Construction of dual-generalized complex Fibonacci and Lucas quaternions

G.Y. Şentürk; N. Gürses; S. Yüce

doi:10.15330/cmp.14.2.406-418

G.Y. Şentürk Istanbul Gelişim University, 34310, Istanbul, Türkiye https://orcid.org/0000-0002-8647-1801
N. Gürses Yildiz Technical University, 34220, Istanbul, Türkiye https://orcid.org/0000-0001-8407-854X
S. Yüce Yildiz Technical University, 34220, Istanbul, Türkiye https://orcid.org/0000-0002-8296-6495

https://doi.org/10.15330/cmp.14.2.406-418

Keywords: quaternion, dual-generalized complex number, Fibonacci number, Lucas number

Published online: 2022-11-21

Abstract

The aim of this paper is to construct dual-generalized complex Fibonacci and Lucas quaternions.
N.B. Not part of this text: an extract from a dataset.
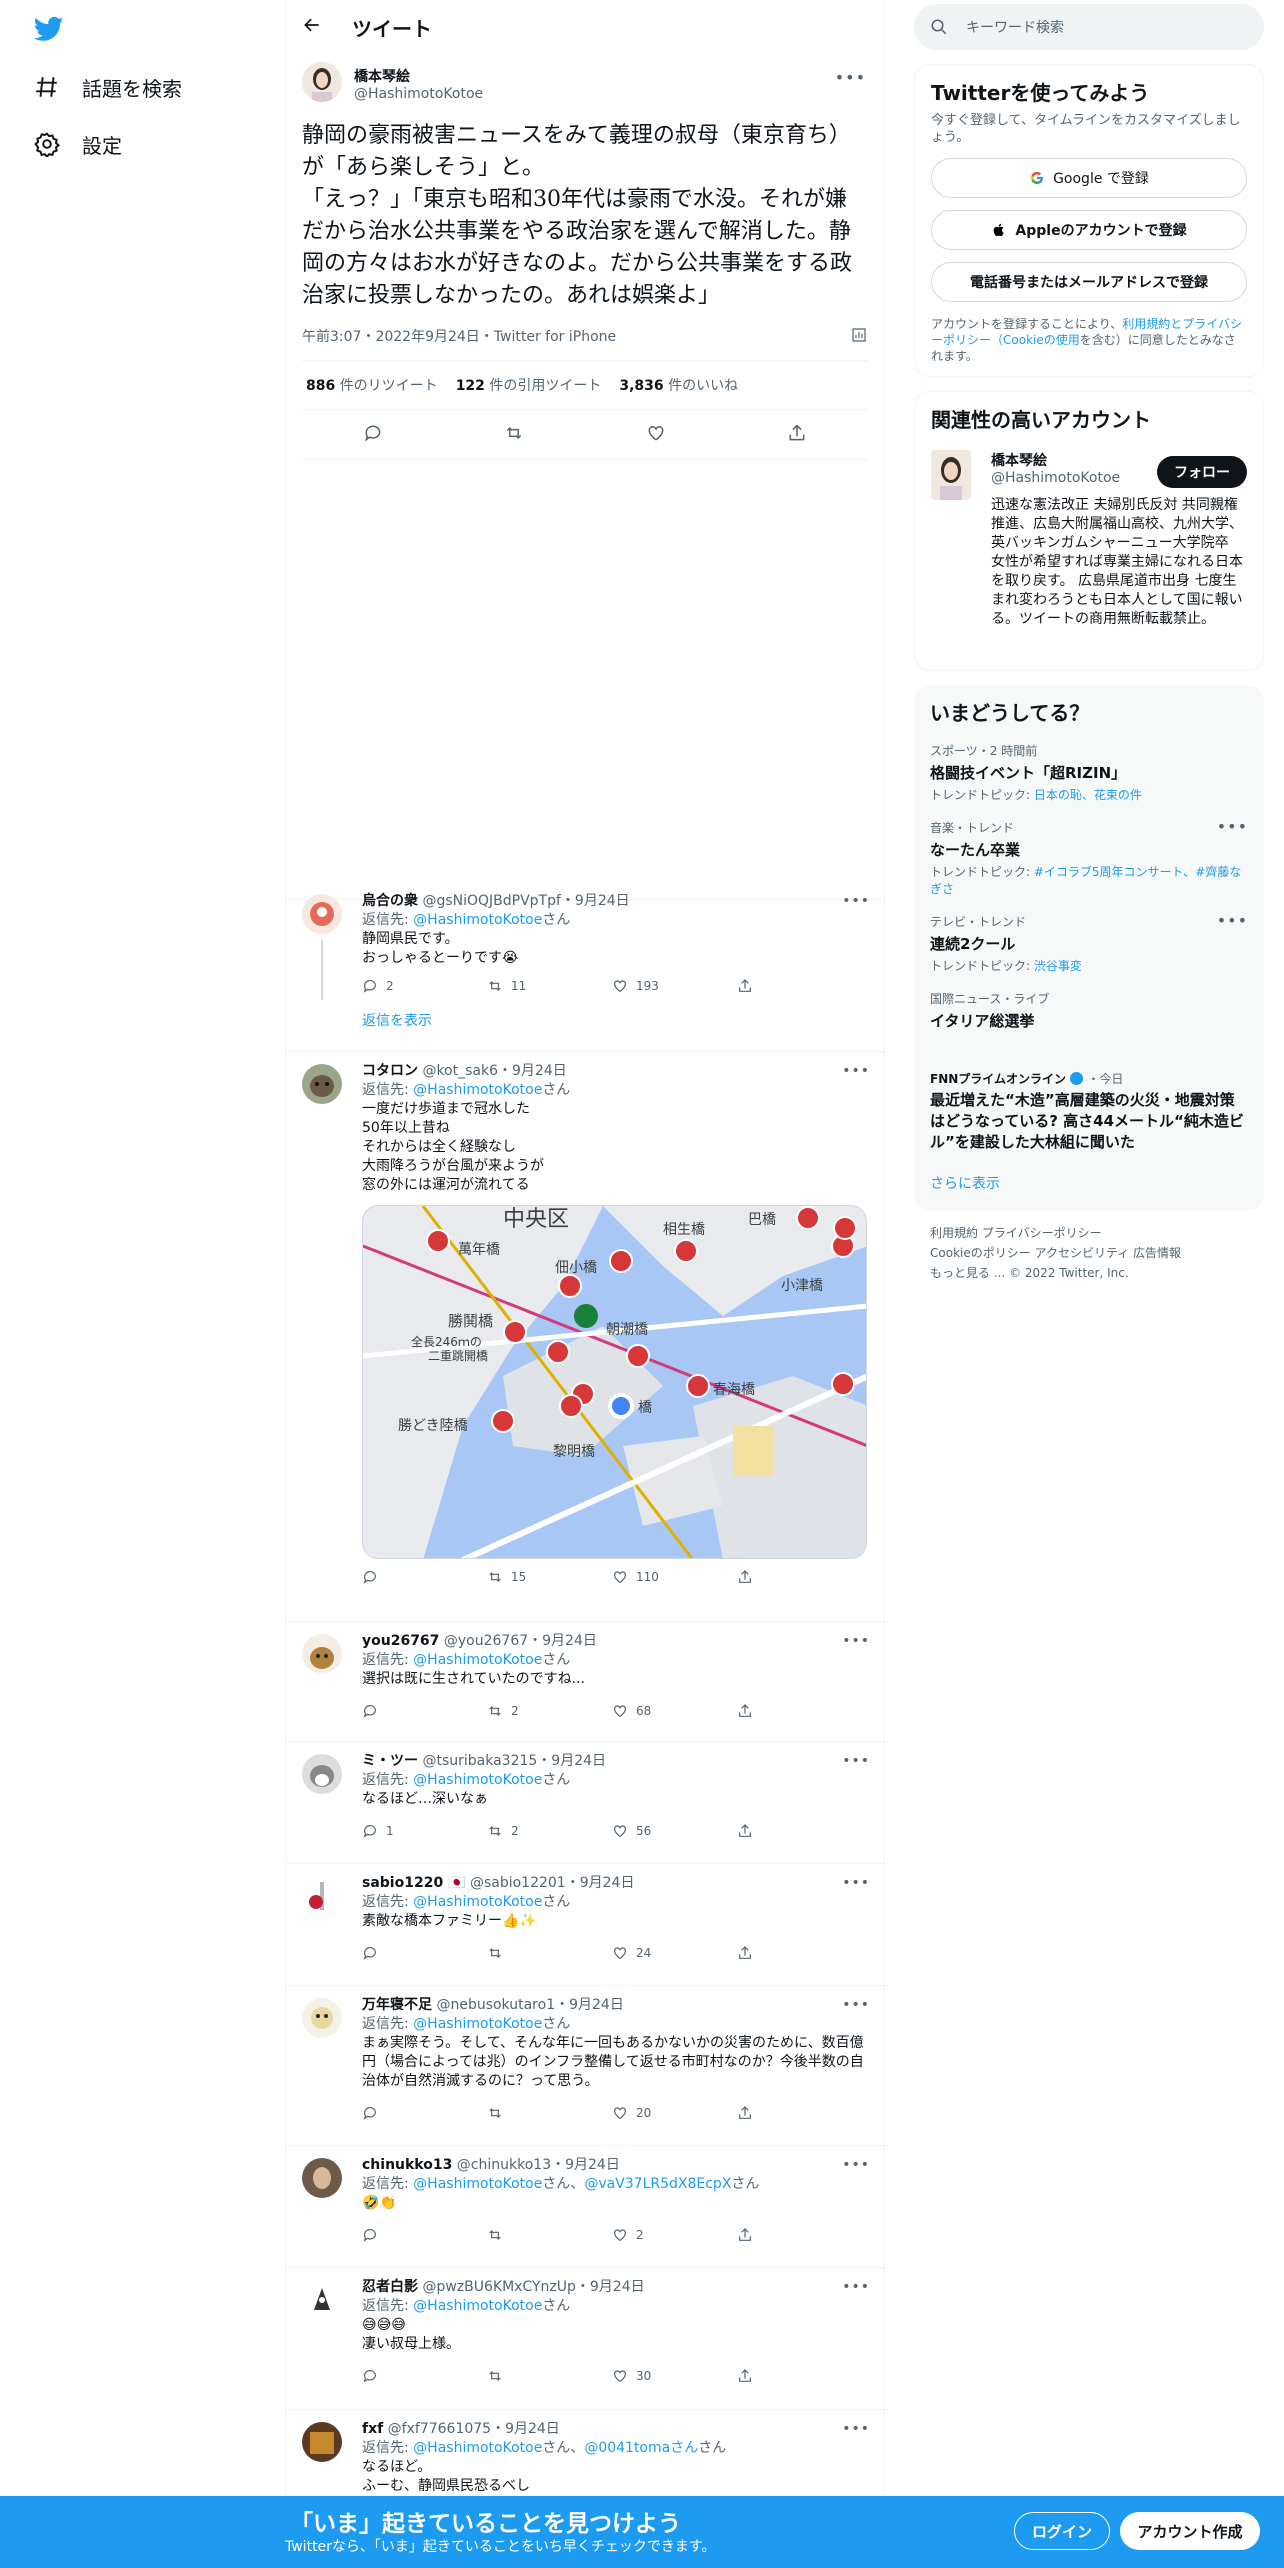 The image size is (1284, 2568). Describe the element at coordinates (1190, 2531) in the screenshot. I see `signup-button: アカウント作成` at that location.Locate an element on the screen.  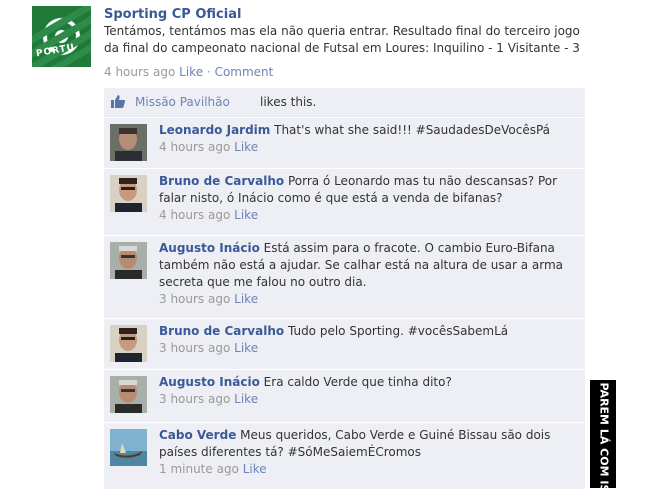
post-timestamp: 4 hours ago is located at coordinates (140, 72).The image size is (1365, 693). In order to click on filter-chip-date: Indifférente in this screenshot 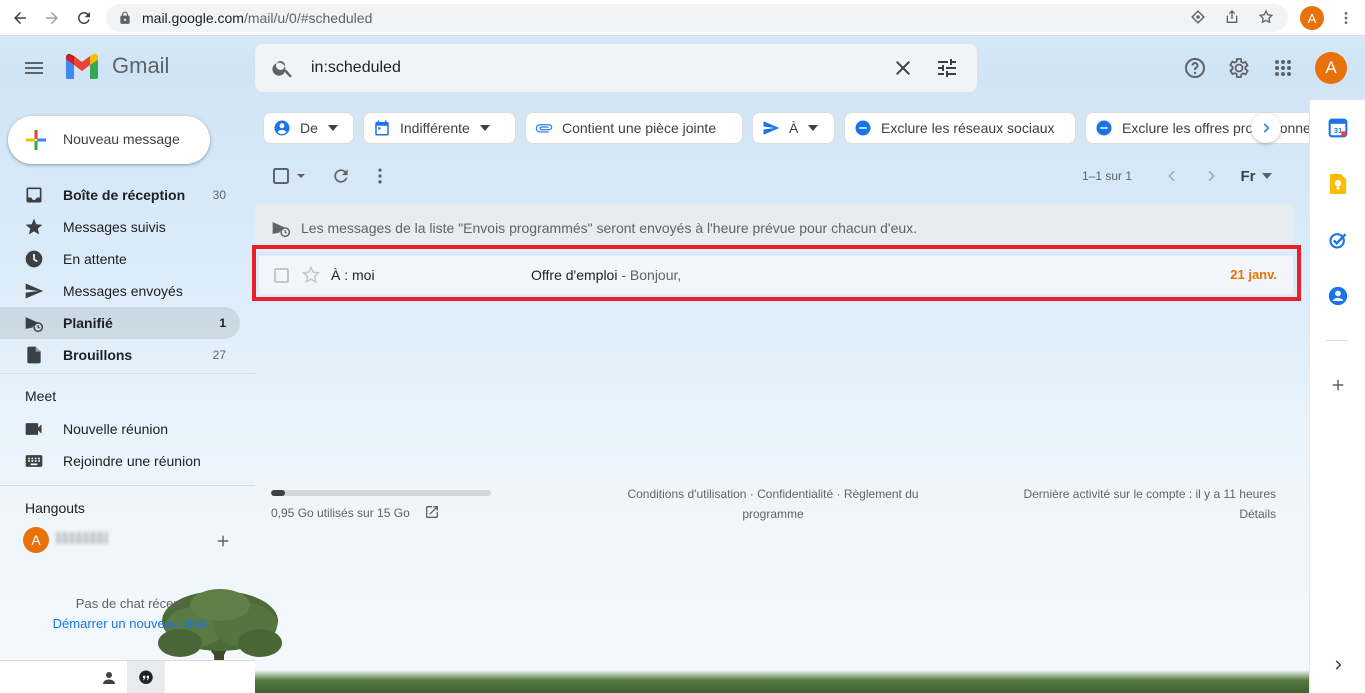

It examines the properties both as dual-generalized complex number and as quaternion. Additionally, general recurrence relations, Binet's formulas, Tagiuri's (or Vajda's like), Honsberger's, d'Ocagne's, Cassini's and Catalan's identities are obtained. A series of matrix representations of these special quaternions is introduced. Finally, the multiplication of dual-generalized complex Fibonacci and Lucas quaternions are also expressed as their different matrix representations.